Health policy analyst Dr. Michael Rachlis says Ontario should look at what’s happening to patients, look at quality of care, and then see if the funding models are going to support that or not.
Rachlis spoke on CBC Radio’s Metro Morning, highlighting many questions around implementation of a new funding model, including the lack of a labour adjustment agreement, such as already exists in Saskatchewan, Manitoba and Quebec.
“What happens when you tell hospital workers they are losing their jobs, and union affiliation, and their decent wages and benefits, and are going to be working at $12 an hour in the community for some private U.S. company?”
Rachlis said the government should put resources into opening up the debate to include patients.
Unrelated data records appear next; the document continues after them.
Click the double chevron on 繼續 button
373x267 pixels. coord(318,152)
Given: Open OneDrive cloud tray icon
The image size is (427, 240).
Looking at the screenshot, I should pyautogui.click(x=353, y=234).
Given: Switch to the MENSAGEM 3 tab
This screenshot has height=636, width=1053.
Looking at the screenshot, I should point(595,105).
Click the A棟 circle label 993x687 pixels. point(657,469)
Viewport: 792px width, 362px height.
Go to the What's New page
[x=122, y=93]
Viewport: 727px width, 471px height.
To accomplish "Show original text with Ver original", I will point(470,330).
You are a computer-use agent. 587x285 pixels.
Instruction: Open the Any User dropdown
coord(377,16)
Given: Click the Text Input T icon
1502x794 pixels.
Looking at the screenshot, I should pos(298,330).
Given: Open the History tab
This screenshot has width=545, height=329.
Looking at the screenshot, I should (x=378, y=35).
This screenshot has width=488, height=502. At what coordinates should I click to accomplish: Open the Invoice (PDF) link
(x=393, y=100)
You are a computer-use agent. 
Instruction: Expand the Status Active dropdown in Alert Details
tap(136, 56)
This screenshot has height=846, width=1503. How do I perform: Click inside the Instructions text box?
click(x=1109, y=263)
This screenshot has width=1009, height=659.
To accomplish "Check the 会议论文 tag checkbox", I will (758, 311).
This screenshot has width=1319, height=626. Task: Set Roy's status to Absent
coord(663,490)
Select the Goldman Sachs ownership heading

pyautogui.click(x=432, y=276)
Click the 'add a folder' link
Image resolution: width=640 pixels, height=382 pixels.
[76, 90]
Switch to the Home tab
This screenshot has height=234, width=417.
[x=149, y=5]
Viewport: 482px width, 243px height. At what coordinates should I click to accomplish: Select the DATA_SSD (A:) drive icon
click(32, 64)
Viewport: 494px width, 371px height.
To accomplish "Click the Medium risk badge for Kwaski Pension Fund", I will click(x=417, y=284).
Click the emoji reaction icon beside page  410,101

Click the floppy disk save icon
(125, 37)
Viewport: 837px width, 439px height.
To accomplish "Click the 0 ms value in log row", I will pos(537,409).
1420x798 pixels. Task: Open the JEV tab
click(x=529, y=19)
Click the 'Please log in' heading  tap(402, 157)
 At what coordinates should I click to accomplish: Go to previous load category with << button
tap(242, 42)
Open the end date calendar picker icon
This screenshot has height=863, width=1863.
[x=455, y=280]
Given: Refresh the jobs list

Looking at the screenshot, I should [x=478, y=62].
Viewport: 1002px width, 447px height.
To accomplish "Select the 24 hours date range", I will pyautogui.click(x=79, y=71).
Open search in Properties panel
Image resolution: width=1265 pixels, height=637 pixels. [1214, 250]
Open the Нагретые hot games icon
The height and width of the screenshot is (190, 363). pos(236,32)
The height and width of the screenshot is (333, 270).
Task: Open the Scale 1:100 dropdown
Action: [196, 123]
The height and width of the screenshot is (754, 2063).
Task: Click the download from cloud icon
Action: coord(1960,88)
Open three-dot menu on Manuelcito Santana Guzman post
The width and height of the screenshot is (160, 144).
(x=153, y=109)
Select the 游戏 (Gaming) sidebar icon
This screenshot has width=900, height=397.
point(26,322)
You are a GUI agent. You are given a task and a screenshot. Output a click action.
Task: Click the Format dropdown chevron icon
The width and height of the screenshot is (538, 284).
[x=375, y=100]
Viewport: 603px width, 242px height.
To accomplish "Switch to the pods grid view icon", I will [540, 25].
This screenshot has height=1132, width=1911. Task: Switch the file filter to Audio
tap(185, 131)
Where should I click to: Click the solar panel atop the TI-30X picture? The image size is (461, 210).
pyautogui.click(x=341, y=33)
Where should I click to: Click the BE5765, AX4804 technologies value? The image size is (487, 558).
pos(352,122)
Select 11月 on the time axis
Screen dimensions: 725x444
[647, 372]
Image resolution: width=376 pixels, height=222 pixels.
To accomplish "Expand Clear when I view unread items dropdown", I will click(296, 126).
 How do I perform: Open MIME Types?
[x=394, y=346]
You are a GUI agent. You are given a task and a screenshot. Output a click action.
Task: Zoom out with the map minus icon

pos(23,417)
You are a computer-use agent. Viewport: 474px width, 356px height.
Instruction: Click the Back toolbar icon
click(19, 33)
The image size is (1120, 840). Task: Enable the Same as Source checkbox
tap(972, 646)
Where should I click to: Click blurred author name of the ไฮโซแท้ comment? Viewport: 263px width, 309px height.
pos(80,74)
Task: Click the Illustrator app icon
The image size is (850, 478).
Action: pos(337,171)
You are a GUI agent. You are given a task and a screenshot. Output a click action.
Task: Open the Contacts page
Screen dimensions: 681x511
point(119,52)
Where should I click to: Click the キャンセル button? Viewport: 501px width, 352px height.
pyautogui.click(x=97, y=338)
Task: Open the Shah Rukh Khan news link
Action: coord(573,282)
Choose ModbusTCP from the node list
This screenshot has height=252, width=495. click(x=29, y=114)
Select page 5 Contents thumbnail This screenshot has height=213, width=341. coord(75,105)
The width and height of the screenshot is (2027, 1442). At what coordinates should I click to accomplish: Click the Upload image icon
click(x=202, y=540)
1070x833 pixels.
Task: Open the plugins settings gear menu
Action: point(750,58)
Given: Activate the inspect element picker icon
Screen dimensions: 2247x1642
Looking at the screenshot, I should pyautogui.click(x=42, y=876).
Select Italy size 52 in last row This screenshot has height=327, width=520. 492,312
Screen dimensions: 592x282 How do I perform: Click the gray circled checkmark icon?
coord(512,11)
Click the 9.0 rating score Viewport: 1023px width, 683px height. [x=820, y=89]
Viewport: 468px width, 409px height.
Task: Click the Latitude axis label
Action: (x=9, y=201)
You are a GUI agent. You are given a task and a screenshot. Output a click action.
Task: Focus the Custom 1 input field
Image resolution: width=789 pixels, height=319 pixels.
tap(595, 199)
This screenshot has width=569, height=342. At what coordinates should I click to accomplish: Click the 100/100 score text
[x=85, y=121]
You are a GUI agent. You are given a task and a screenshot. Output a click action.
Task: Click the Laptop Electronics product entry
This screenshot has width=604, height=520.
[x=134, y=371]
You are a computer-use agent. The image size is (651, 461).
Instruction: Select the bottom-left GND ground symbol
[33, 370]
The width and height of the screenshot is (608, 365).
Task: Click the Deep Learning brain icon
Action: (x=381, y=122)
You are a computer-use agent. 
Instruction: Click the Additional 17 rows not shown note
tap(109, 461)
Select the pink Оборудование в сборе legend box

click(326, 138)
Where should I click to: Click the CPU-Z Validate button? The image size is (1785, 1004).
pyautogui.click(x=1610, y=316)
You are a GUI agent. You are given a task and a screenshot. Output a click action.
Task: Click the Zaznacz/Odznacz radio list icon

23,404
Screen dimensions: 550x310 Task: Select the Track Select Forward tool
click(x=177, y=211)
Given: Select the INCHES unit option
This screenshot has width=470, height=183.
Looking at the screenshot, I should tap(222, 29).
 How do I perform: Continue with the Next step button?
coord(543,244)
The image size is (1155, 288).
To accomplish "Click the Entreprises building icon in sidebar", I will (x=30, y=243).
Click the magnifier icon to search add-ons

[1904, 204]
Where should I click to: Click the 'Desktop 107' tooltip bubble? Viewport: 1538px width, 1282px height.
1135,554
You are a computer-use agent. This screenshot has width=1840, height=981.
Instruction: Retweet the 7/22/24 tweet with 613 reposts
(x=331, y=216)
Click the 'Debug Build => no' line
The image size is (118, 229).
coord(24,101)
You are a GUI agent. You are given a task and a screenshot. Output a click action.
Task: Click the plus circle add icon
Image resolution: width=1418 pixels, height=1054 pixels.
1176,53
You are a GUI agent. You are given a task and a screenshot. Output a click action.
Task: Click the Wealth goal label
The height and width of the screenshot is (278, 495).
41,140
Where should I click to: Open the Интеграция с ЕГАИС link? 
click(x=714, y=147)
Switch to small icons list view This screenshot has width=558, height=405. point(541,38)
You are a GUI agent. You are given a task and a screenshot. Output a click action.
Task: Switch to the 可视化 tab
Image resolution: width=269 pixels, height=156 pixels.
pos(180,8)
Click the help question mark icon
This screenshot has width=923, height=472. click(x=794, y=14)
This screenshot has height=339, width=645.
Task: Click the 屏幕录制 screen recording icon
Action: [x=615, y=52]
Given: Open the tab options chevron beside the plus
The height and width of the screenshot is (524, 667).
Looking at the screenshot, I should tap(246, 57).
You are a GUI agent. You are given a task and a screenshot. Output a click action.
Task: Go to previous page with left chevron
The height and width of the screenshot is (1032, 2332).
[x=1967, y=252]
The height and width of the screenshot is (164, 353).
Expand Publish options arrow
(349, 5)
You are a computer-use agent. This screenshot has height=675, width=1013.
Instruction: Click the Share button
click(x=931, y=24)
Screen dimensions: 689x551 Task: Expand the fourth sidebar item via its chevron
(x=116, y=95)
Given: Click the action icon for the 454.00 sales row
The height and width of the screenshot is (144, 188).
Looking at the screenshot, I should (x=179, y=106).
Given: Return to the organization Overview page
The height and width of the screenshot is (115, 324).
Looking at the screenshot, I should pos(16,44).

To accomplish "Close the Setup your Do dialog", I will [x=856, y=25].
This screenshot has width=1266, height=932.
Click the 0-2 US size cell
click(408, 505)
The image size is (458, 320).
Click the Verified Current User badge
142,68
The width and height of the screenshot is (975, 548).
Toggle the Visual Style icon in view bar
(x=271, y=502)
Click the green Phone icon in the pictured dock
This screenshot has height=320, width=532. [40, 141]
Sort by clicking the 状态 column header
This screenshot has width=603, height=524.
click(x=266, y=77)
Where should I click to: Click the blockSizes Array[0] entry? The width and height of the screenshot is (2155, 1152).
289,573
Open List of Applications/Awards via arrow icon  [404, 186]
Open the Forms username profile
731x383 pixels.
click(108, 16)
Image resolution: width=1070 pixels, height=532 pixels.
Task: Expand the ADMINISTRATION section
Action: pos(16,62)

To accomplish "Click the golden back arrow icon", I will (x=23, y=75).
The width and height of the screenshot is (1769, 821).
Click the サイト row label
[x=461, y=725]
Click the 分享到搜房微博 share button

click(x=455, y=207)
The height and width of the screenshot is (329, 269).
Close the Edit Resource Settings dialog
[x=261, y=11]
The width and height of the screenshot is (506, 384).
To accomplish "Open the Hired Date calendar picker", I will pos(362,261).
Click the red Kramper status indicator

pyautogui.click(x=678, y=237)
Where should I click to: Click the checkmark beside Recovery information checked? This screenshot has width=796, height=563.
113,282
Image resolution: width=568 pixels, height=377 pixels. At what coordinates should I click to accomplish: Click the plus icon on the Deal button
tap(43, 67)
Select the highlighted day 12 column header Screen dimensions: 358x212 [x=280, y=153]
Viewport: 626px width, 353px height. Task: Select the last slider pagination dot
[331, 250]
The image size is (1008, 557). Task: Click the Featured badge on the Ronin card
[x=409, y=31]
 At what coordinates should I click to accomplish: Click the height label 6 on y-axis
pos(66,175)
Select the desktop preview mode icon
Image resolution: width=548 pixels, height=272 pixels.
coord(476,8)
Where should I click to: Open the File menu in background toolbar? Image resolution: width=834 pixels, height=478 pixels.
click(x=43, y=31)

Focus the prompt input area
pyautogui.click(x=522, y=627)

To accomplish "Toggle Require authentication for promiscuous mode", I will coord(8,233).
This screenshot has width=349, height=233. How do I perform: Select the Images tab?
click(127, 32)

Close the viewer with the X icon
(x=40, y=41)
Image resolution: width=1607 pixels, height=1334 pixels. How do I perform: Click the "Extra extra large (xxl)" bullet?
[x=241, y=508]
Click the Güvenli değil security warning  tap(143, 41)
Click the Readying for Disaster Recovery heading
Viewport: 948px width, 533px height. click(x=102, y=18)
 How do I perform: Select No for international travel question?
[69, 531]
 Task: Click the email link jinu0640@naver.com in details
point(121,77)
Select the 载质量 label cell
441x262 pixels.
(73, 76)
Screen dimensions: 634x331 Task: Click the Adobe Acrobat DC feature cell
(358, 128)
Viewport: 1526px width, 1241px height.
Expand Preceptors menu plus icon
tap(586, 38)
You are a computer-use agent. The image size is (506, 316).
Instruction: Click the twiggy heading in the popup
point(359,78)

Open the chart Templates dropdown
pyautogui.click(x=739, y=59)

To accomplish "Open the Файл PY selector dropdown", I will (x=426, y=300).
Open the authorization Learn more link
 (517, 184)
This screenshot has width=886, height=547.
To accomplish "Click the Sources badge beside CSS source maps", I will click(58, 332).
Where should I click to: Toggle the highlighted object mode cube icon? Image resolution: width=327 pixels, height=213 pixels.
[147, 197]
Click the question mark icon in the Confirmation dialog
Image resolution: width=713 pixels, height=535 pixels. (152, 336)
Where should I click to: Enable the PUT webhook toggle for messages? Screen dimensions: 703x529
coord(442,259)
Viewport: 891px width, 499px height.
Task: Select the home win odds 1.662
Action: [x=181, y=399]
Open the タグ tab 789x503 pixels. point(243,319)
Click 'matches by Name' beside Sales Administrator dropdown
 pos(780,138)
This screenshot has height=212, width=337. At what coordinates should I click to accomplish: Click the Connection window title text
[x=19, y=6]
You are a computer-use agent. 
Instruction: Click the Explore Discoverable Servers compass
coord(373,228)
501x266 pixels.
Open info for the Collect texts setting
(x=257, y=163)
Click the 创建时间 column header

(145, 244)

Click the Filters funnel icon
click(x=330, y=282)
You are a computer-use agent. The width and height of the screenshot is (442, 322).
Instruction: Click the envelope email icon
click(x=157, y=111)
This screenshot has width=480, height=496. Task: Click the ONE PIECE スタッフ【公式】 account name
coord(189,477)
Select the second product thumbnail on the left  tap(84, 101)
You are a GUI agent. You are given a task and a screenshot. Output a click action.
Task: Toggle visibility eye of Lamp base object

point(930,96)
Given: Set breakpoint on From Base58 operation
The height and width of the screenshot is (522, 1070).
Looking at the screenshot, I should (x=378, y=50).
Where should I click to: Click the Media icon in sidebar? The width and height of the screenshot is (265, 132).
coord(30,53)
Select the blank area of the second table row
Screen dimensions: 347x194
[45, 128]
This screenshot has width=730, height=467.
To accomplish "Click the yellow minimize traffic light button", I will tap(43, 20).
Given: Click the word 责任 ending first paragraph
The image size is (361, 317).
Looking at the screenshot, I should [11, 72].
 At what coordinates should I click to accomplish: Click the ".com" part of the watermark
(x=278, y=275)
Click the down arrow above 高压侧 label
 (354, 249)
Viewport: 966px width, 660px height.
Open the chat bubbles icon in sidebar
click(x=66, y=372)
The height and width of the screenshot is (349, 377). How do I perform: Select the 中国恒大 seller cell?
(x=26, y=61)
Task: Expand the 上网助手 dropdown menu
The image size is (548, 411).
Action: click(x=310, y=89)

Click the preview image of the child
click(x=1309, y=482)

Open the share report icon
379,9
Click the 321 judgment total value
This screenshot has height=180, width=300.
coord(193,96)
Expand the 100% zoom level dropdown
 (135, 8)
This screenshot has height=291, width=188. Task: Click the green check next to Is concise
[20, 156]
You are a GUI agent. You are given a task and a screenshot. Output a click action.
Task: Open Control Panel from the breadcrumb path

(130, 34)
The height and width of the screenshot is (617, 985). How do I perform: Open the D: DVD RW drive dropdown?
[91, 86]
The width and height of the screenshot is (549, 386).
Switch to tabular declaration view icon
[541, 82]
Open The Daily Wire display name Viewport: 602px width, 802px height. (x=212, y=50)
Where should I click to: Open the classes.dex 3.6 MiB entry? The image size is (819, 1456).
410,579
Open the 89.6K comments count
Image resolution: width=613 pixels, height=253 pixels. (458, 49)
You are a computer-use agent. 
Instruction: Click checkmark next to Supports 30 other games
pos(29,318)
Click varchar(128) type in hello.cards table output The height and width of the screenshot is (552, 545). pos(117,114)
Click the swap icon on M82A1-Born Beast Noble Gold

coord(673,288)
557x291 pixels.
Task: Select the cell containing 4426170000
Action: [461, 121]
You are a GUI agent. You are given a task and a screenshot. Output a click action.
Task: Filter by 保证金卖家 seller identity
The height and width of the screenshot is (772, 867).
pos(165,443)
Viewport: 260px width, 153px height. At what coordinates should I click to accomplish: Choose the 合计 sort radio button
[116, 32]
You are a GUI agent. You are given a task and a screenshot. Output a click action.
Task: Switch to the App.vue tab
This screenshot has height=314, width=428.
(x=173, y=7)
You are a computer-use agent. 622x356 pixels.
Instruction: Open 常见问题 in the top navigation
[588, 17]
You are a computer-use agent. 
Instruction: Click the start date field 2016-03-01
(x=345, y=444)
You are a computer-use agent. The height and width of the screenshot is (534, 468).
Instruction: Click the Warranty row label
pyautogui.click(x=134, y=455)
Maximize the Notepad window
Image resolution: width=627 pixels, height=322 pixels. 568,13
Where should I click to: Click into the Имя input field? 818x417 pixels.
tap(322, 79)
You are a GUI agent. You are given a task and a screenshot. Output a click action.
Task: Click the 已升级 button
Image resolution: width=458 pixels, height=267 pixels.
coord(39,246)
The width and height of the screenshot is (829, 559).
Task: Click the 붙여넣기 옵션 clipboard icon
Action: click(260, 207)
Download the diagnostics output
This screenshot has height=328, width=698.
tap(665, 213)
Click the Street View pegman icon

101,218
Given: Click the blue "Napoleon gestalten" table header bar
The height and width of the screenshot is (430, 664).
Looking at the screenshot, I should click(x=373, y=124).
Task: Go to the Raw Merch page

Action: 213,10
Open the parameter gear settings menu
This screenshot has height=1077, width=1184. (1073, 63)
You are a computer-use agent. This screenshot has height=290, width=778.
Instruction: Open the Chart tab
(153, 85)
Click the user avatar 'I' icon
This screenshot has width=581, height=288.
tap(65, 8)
“It’s really expensive to cut the wrong part off of someone’s body,” Rachlis said, referring to unnecessary mastectomies in Windsor. “If we focus on quality, making sure people take the right drugs, they get the right care when the leave hospital, they get the right care in hospital, then we’re going to find we have a sustainable health system.”
After host Matt Galloway suggested the McGuinty government was forced to make changes by rising costs, Rachlis said “I don’t think that health care is that much of a pressure as people are saying. The rest of government has been cut mightily and government as a share of our overall economy has fallen by 20 or 25 per cent in relative terms over the last 20 years.”
Rachlis said the new competitions to provide procedures are based on the wait list reduction program. In return for getting fee-for-service for these procedures, hospitals were supposed to provide data, a promise Rachlis said the hospitals never lived up to. He said the hospitals were also supposed to set up quality committees.
“What happens if your local hospital isn’t that efficient,” he asked. “Is it simply going to disappear?”
Rachlis also wanted to know what will happen with any potential savings – will it be returned to the government treasury, reallocated by the Local Health Integration Networks, or used for other government services?